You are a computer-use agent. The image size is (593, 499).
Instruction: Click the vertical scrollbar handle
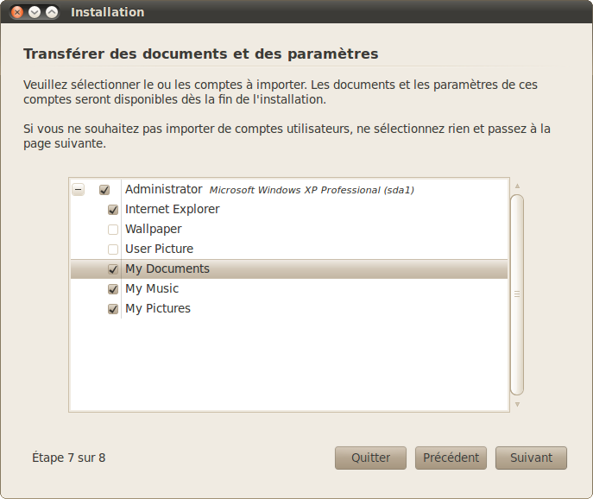pyautogui.click(x=517, y=294)
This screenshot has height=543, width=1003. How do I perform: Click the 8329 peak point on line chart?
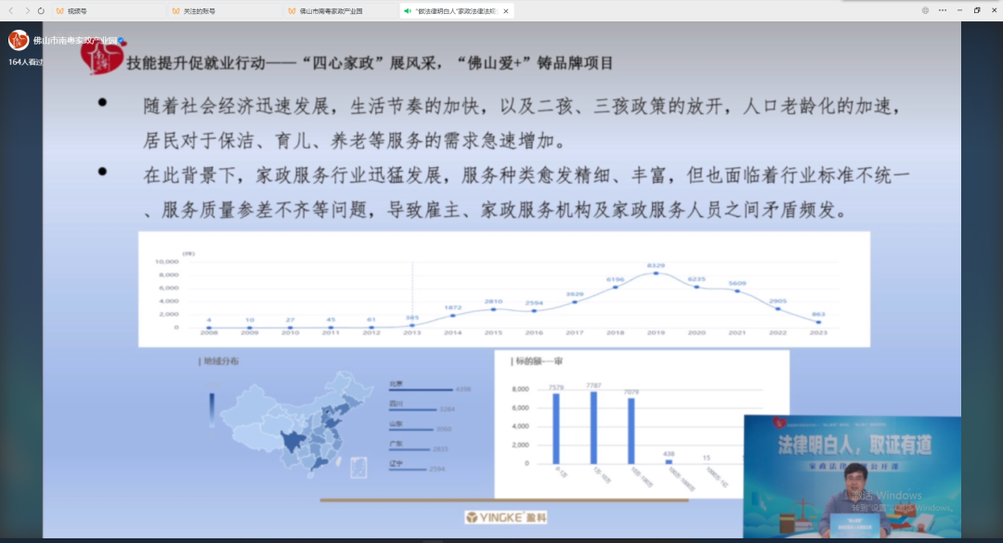657,273
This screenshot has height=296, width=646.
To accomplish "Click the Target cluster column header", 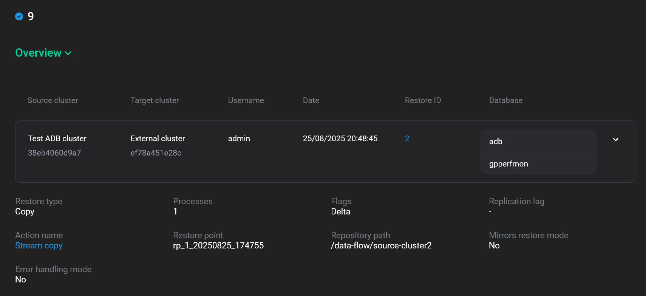I will tap(155, 100).
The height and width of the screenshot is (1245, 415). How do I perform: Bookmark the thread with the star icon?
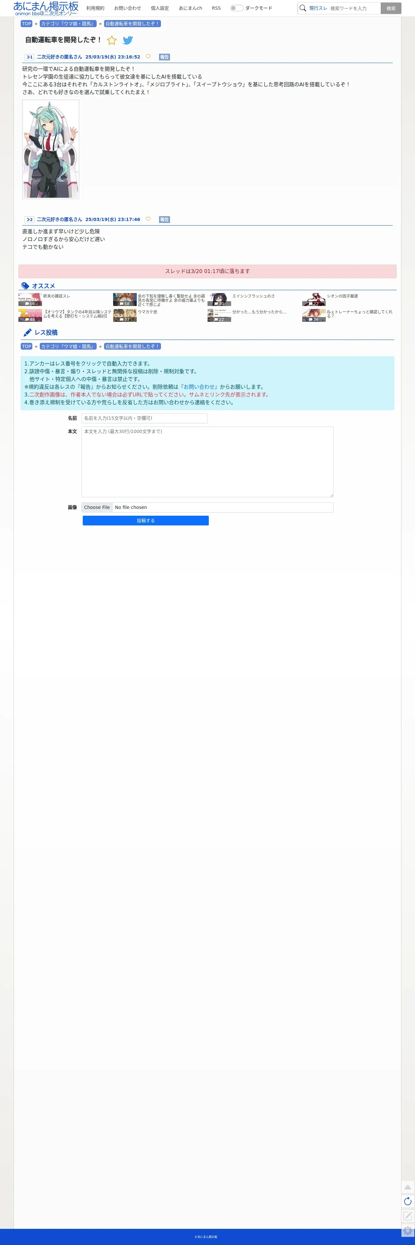(x=112, y=40)
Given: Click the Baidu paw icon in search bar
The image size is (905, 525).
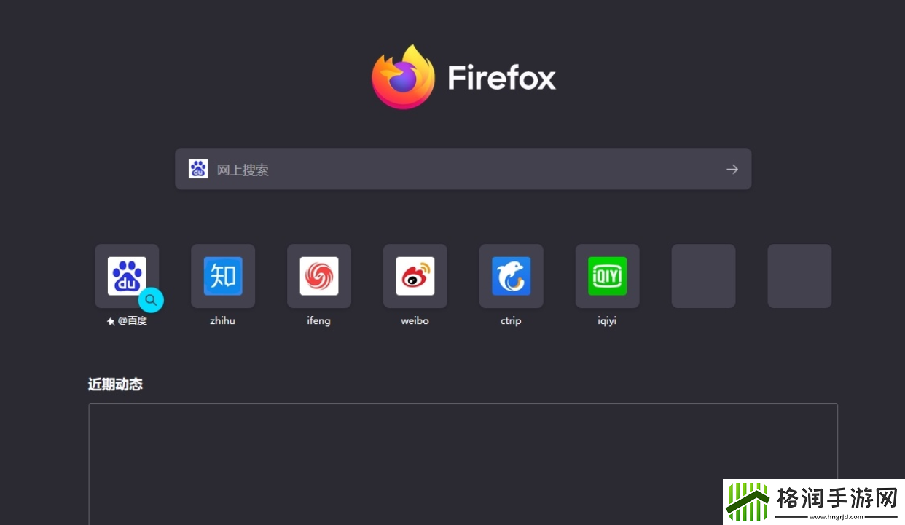Looking at the screenshot, I should 198,169.
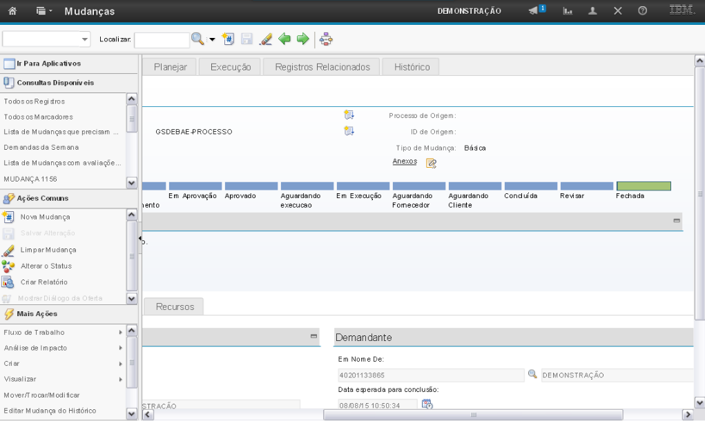The image size is (705, 421).
Task: Open the attachments icon next to Anexos
Action: [432, 164]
● ● ● ● ● ● ●
Only what runs from the line with "Given: Click the Baidu paw icon in search bar" through the last line of the listing above belongs in the answer, set down exactly and free of pictures.

▶ _Finished exercise_
Given: Click the Baidu paw icon in search bar
The image size is (905, 525).
Looking at the screenshot, I should 198,169.
The image size is (705, 421).
Task: Open the attachments icon next to Anexos
Action: [432, 164]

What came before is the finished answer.